• Exercise
Please transcribe exactly the lines from the line holding "Viewport: 953px width, 656px height." through the end of the data below, and skip any pictures.

Saved data entries:
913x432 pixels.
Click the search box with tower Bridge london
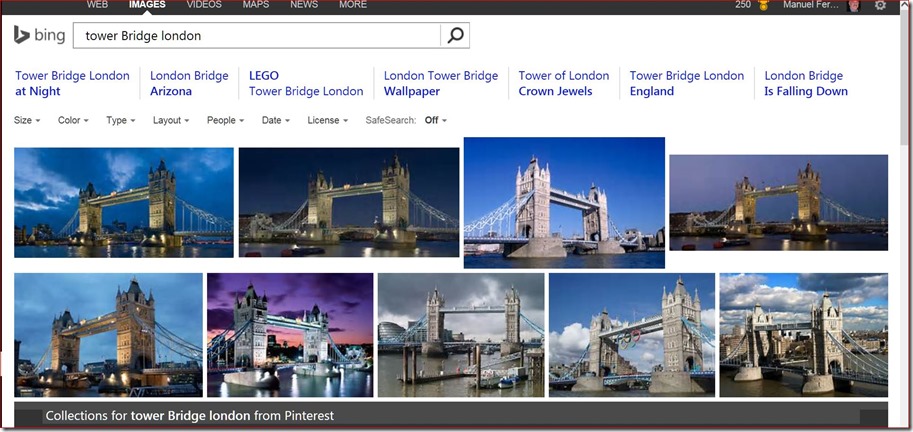(x=258, y=36)
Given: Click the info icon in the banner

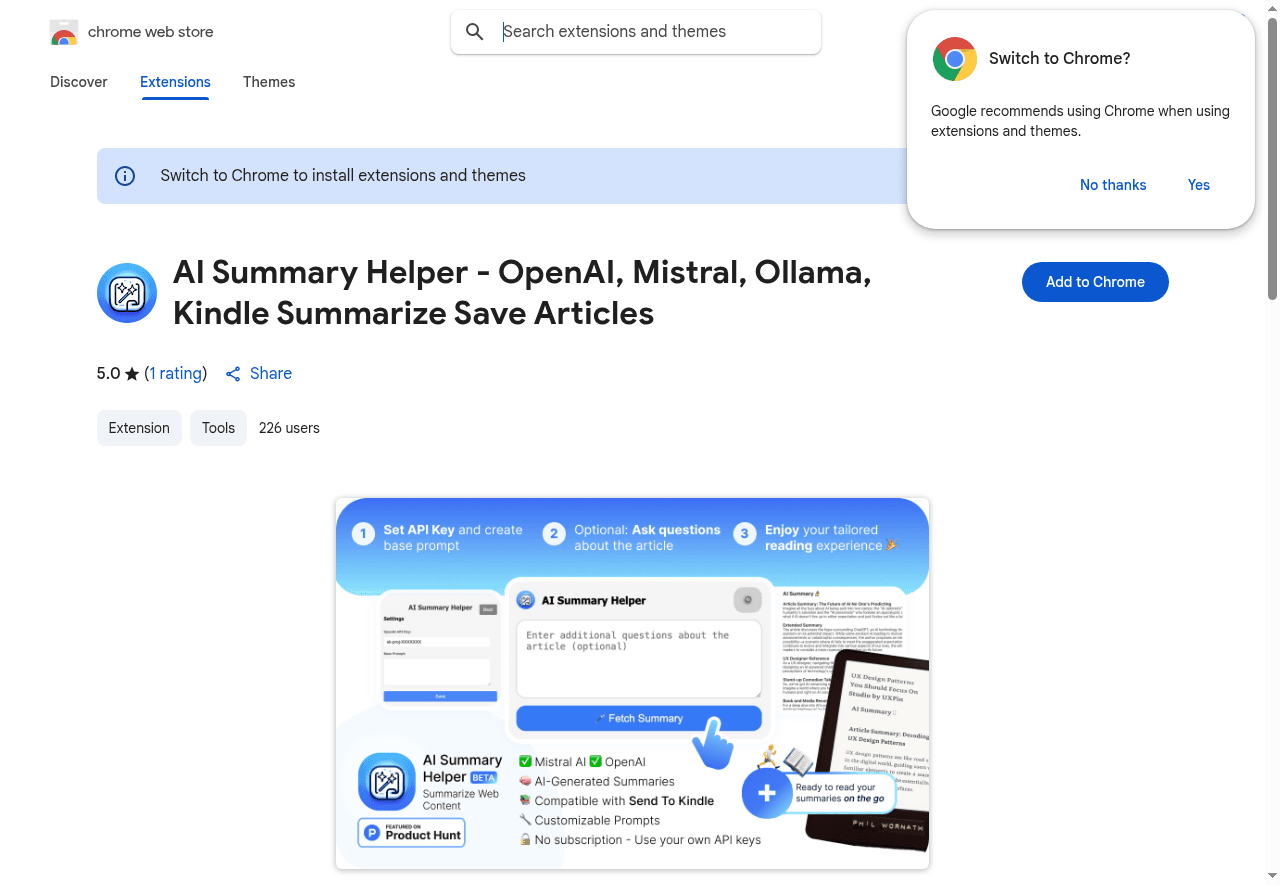Looking at the screenshot, I should point(124,175).
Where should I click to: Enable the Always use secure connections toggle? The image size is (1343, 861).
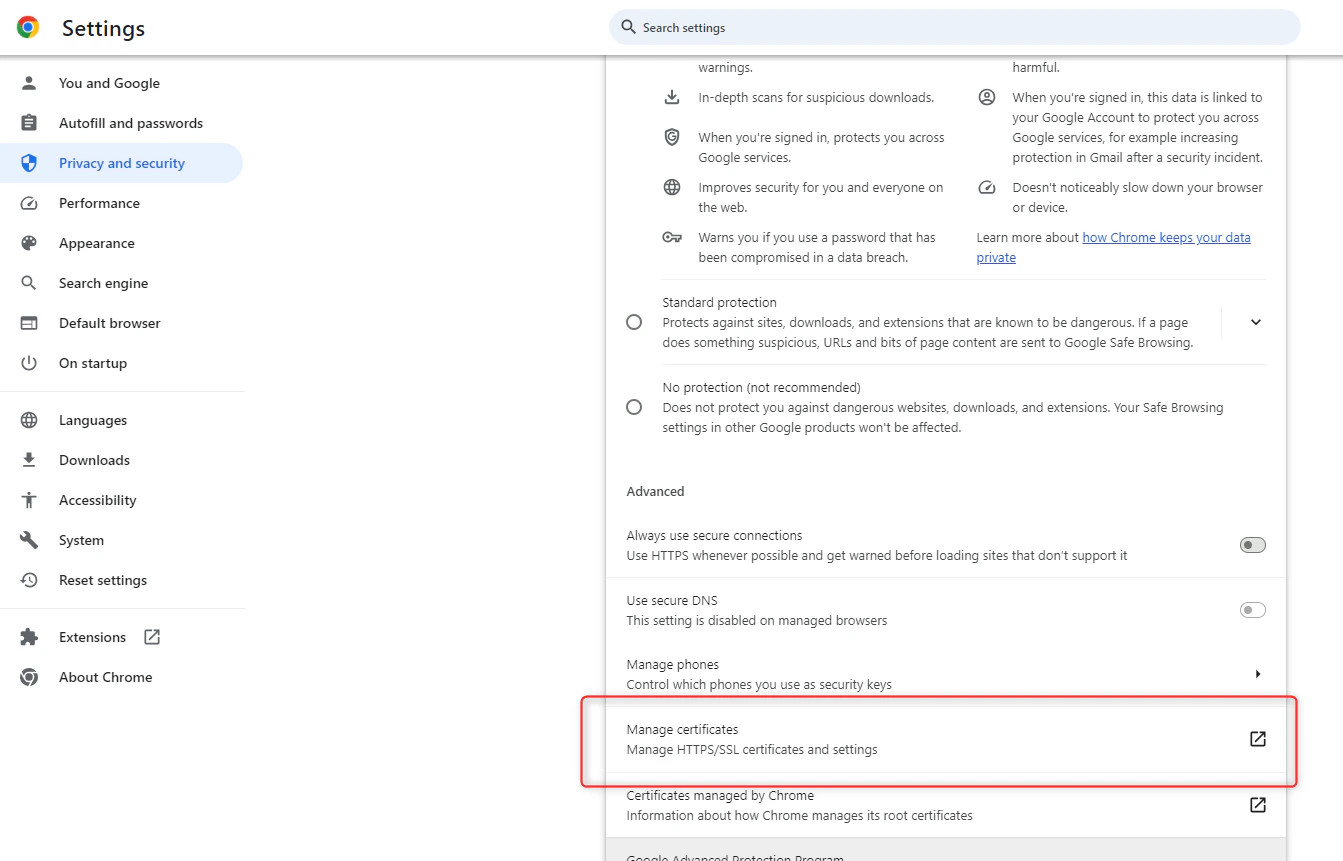pos(1252,545)
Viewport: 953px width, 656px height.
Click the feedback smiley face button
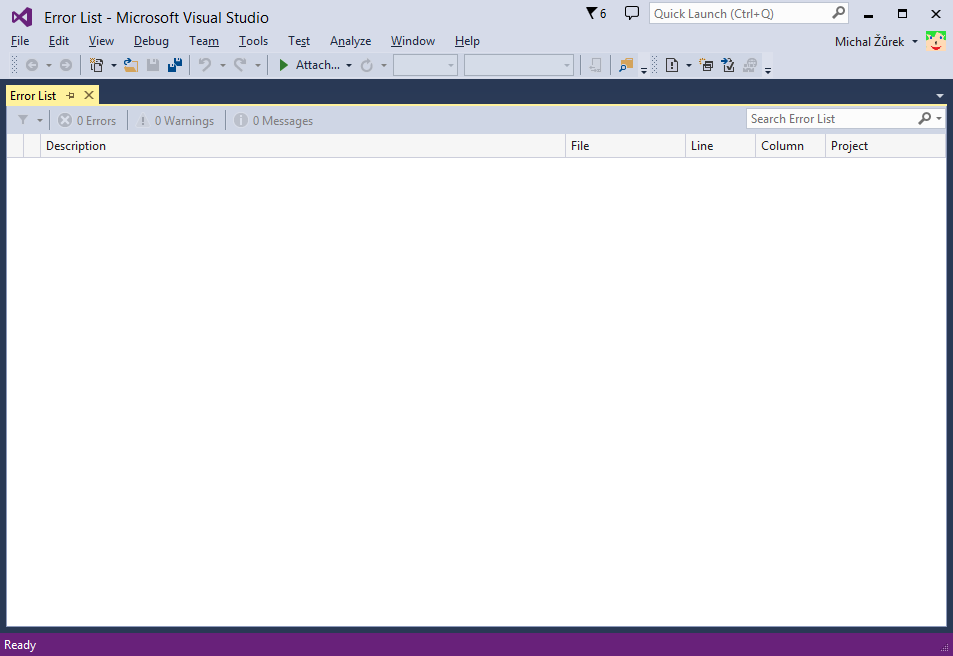click(x=935, y=41)
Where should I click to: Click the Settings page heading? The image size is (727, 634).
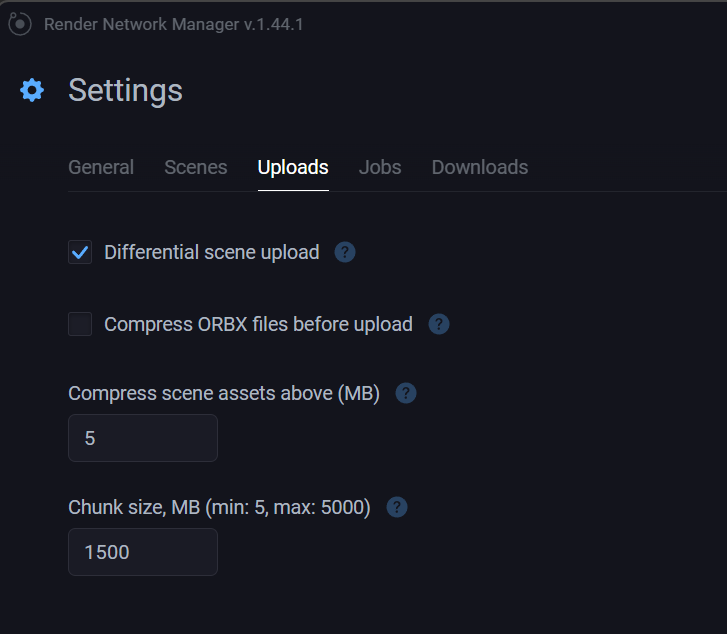click(x=125, y=90)
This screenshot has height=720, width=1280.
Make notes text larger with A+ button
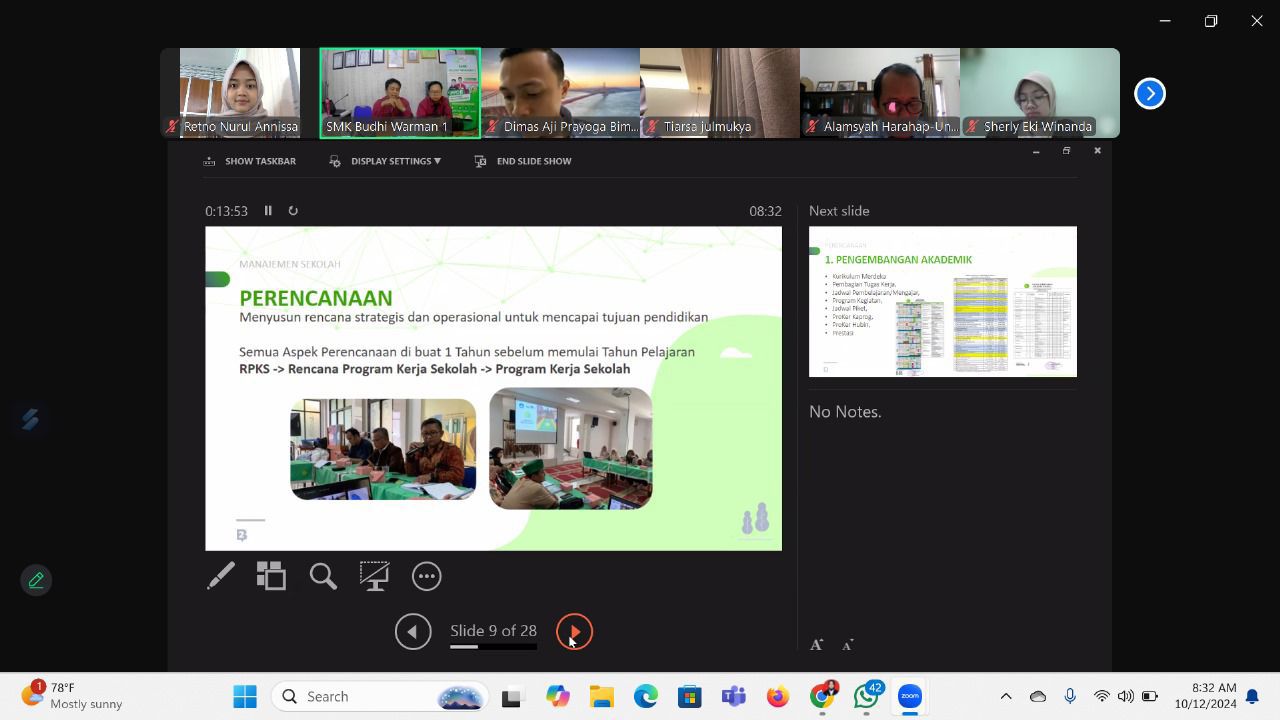click(816, 644)
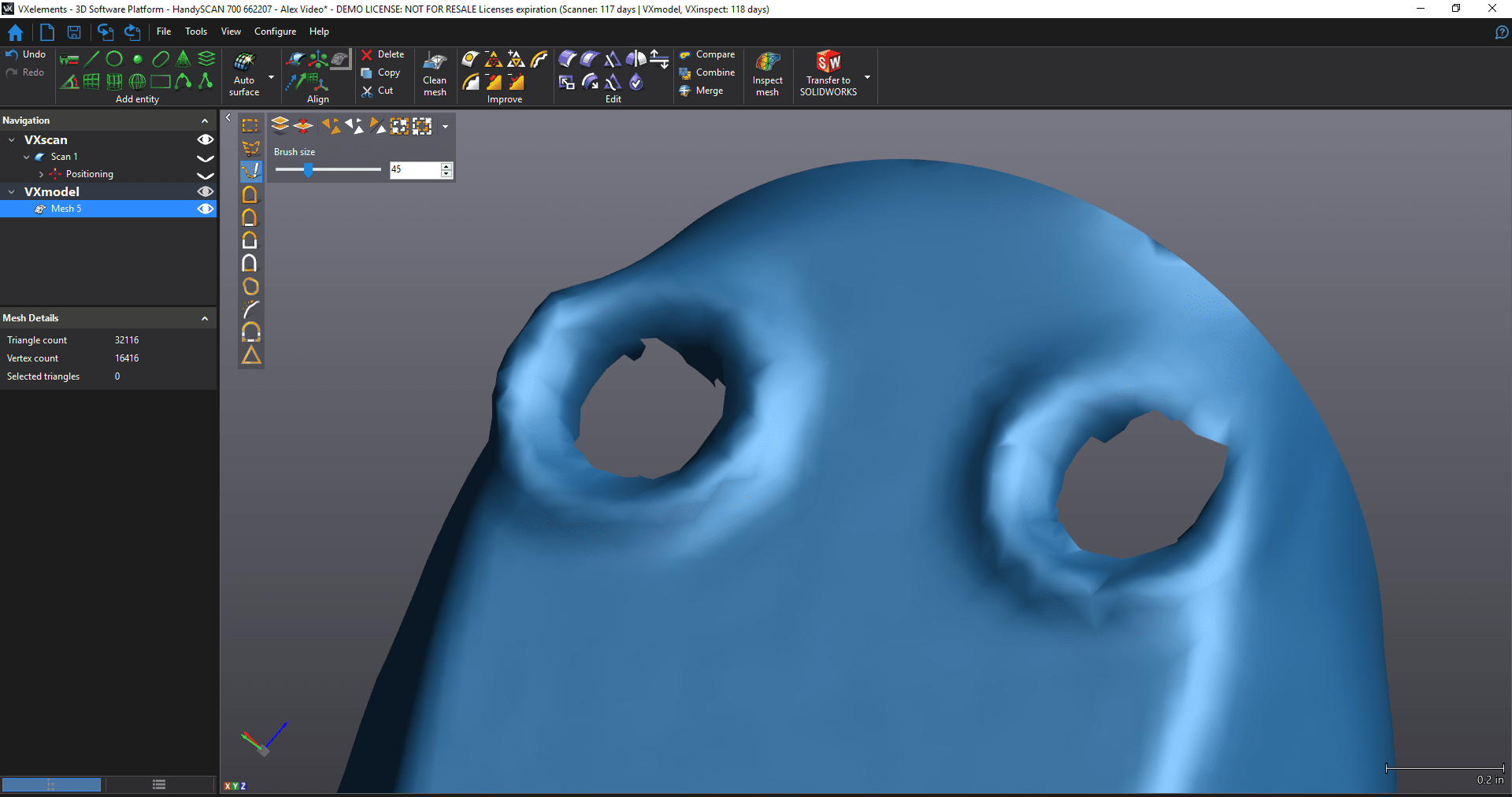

• The completed task
Viewport: 953px width, 656px height.
Click the feedback smiley face button
click(x=935, y=41)
Where should I click to: Click the Settings page heading? The image size is (727, 634).
click(x=125, y=90)
This screenshot has height=720, width=1280.
Make notes text larger with A+ button
click(816, 644)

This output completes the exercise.